> **EXERCISE DESCRIPTION**:
Repeat the records from the line containing "Given: Submit the form with the Send button" through the line containing "point(673,187)", inclusive, and output only those lines.

> **EXCERPTED DATA**:

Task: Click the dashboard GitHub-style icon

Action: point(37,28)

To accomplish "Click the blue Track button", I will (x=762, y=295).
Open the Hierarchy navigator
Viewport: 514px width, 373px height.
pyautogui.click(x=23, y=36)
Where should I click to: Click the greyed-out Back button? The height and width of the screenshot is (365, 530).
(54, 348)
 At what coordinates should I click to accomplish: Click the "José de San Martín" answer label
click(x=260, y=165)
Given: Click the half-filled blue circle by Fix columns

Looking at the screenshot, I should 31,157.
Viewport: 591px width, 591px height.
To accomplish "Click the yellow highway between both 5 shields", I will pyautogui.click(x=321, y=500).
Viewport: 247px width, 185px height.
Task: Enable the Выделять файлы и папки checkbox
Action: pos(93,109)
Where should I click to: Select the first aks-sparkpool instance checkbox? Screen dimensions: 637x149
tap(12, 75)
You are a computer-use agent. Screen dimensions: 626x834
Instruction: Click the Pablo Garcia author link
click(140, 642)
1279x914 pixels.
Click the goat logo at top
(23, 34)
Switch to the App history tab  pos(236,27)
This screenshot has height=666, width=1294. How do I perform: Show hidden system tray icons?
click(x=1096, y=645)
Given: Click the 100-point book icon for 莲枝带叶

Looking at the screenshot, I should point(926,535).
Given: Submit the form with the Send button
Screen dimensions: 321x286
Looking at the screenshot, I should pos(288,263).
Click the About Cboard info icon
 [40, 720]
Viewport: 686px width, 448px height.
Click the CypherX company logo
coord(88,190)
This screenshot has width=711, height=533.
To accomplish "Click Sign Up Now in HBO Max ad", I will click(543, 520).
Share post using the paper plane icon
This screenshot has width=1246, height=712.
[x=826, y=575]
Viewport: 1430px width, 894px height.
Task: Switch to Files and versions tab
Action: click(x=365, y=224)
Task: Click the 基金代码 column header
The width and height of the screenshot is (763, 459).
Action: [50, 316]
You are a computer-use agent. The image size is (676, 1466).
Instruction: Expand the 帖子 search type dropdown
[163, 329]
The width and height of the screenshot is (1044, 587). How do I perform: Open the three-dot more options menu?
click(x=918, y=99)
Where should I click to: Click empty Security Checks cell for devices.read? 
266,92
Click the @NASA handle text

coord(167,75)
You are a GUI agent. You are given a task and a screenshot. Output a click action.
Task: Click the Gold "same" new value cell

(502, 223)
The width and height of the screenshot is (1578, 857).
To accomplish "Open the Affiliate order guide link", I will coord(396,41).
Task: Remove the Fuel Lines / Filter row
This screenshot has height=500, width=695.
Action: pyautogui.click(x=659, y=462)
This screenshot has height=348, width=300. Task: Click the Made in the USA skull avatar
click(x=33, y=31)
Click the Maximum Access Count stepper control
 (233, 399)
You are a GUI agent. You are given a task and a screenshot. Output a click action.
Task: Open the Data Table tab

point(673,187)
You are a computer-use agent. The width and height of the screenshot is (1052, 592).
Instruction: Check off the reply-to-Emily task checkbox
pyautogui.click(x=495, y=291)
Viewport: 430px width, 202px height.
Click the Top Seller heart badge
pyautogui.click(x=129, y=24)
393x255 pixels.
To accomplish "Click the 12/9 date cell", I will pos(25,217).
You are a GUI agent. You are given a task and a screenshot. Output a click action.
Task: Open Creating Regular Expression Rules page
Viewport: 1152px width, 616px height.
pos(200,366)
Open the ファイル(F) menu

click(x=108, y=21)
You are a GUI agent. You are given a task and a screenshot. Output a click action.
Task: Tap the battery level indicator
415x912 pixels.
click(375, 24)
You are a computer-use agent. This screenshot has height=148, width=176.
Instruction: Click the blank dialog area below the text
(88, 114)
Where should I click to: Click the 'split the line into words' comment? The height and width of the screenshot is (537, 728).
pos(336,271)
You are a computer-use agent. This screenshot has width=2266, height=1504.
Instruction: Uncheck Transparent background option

> **SOLUTION FOR THIS TASK**:
Given: Submit the form with the Send button
Screen dimensions: 321x286
Looking at the screenshot, I should pos(288,263).
Click the About Cboard info icon
 [40, 720]
Viewport: 686px width, 448px height.
Click the CypherX company logo
coord(88,190)
This screenshot has width=711, height=533.
To accomplish "Click Sign Up Now in HBO Max ad", I will click(543, 520).
Share post using the paper plane icon
This screenshot has width=1246, height=712.
[x=826, y=575]
Viewport: 1430px width, 894px height.
Task: Switch to Files and versions tab
Action: click(x=365, y=224)
Task: Click the 基金代码 column header
The width and height of the screenshot is (763, 459).
Action: [50, 316]
You are a computer-use agent. The image size is (676, 1466).
Instruction: Expand the 帖子 search type dropdown
[163, 329]
The width and height of the screenshot is (1044, 587). How do I perform: Open the three-dot more options menu?
click(x=918, y=99)
Where should I click to: Click empty Security Checks cell for devices.read? 
266,92
Click the @NASA handle text

coord(167,75)
You are a GUI agent. You are given a task and a screenshot. Output a click action.
Task: Click the Gold "same" new value cell

(502, 223)
The width and height of the screenshot is (1578, 857).
To accomplish "Open the Affiliate order guide link", I will coord(396,41).
Task: Remove the Fuel Lines / Filter row
This screenshot has height=500, width=695.
Action: pyautogui.click(x=659, y=462)
This screenshot has height=348, width=300. Task: Click the Made in the USA skull avatar
click(x=33, y=31)
Click the Maximum Access Count stepper control
 (233, 399)
You are a GUI agent. You are given a task and a screenshot. Output a click action.
Task: Open the Data Table tab

point(673,187)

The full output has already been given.